The King's England: Warwickshire by Arthur Mee
ISBN 978-1-872438-06-1 (1991 Reprint of 1936 Edn.) 8vo., Illustrated, 190 plates, 372pp, map, index. £14.95

No other book has done for Warwickshire what this book does. Thus began the original publishers advertisement for this title, which first appeared in 1936. Much has changed in Warwickshire since those days, but this book now has the added attraction of showing the modern reader a perfect snapshot of the Warwickshire landscape as it was before the last half century altered it beyond all recognition, illustrated with over 200 period photographs of the historic county.
The pictures, though, are only part of the books appeal: in over 350 pages, the author examines Warwickshire alphabetically, village by village and town by town. Arthur Mee says in his preface, Nowhere in Warwickshire is history far from us, and indeed his text is peppered with not only those many Warwickshire men and women who appear on the wider stage of the Nations history: Richard Beauchamp, Robert Dudley, Lady Jane Grey at Astley; Joseph Arch, champion of the agricultural workers; George Eliot at Arbury, and of course, Shakespeare, wandering by the Avon.
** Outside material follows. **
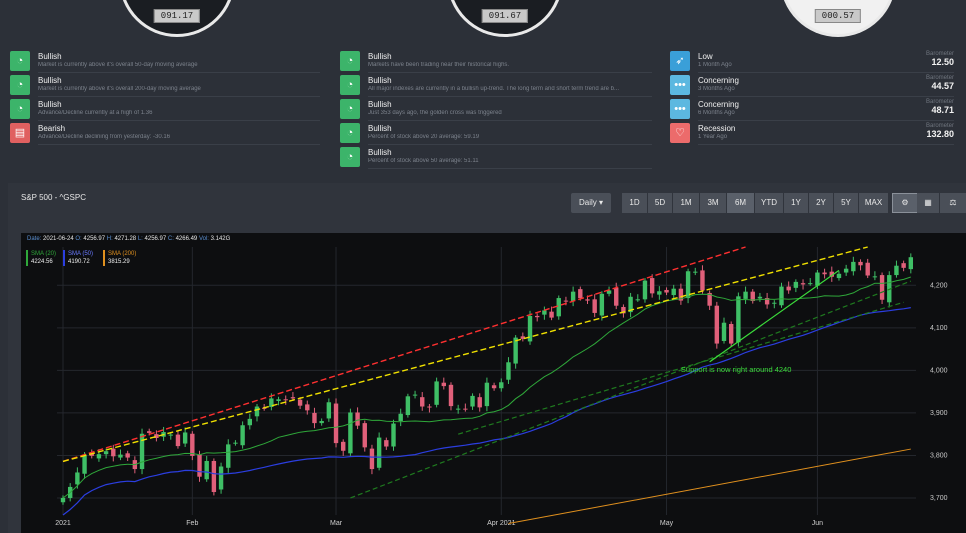  Describe the element at coordinates (78, 239) in the screenshot. I see `ohlc-o-label: O:` at that location.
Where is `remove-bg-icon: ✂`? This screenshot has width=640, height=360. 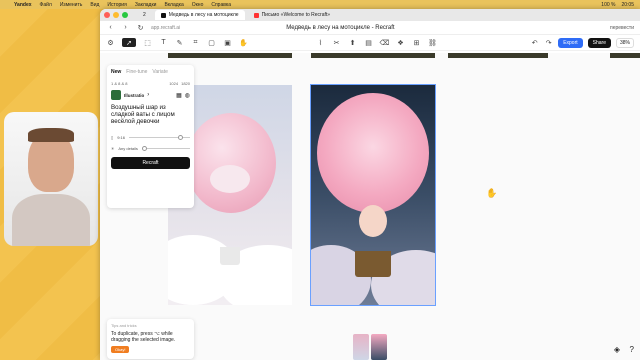
remove-bg-icon: ✂ is located at coordinates (336, 42).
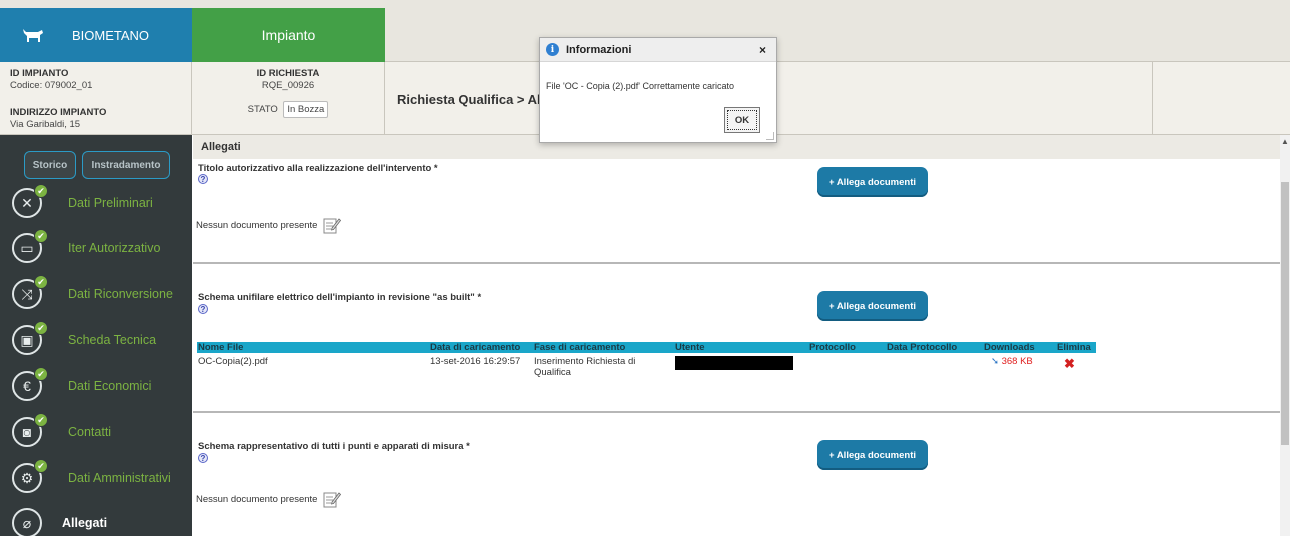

However, through the authers love of a good local anecdote, we also meet in these pages Old Dr Parr of Hatton, who had such a dread of the East wind that his friend Sheridan, as a joke, kept him prisoner in his house for a fortnight by fixing the weathercock, or Charles Jennens of Nether Whitacre, who lived in such sumptuous grandeur that his friends referred to him as Soliman the Magnificent and who encouraged Handel, his guest, to play the organ in local churches.
Inevitably, the greatest city in the county, Birmingham, the workshop of the Empire, is given its due, but Stratford, with nearby Charlecote, and Warwick, with its Leycester Hospital and Beauchamp Chapel, are all thoroughly examined, while perhaps the most interesting feature for todays reader is the detailed description of Coventry and its cathedral, subsequently lost five years later in the Blitz.